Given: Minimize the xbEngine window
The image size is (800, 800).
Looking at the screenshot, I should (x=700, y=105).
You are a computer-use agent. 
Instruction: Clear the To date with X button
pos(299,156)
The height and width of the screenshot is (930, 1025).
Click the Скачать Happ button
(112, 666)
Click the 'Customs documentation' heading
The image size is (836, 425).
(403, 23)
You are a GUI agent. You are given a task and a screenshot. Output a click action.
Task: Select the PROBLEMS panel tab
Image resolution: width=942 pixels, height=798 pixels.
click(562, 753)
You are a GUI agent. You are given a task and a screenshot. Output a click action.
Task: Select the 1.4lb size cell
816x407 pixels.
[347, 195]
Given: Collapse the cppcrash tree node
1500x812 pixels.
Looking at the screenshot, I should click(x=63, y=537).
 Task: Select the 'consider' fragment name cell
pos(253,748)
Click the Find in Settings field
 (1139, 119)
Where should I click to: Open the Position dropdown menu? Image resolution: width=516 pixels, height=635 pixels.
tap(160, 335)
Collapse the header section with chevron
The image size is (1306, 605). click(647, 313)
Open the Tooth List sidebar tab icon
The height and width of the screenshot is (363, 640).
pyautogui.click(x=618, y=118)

■ ■ ■ ■ ■ ■ ■

### Instruction
Rewrite all the records above with "button" changed to "control", leaving everything else unchanged.

### Answer to the task
Given: Minimize the xbEngine window
The image size is (800, 800).
Looking at the screenshot, I should (x=700, y=105).
You are a computer-use agent. 
Instruction: Clear the To date with X control
pos(299,156)
The height and width of the screenshot is (930, 1025).
Click the Скачать Happ control
(112, 666)
Click the 'Customs documentation' heading
The image size is (836, 425).
(403, 23)
You are a GUI agent. You are given a task and a screenshot. Output a click action.
Task: Select the PROBLEMS panel tab
Image resolution: width=942 pixels, height=798 pixels.
click(562, 753)
You are a GUI agent. You are given a task and a screenshot. Output a click action.
Task: Select the 1.4lb size cell
816x407 pixels.
[347, 195]
Given: Collapse the cppcrash tree node
1500x812 pixels.
Looking at the screenshot, I should click(x=63, y=537).
 Task: Select the 'consider' fragment name cell
pos(253,748)
Click the Find in Settings field
 (1139, 119)
Where should I click to: Open the Position dropdown menu? Image resolution: width=516 pixels, height=635 pixels.
tap(160, 335)
Collapse the header section with chevron
The image size is (1306, 605). click(647, 313)
Open the Tooth List sidebar tab icon
The height and width of the screenshot is (363, 640).
pyautogui.click(x=618, y=118)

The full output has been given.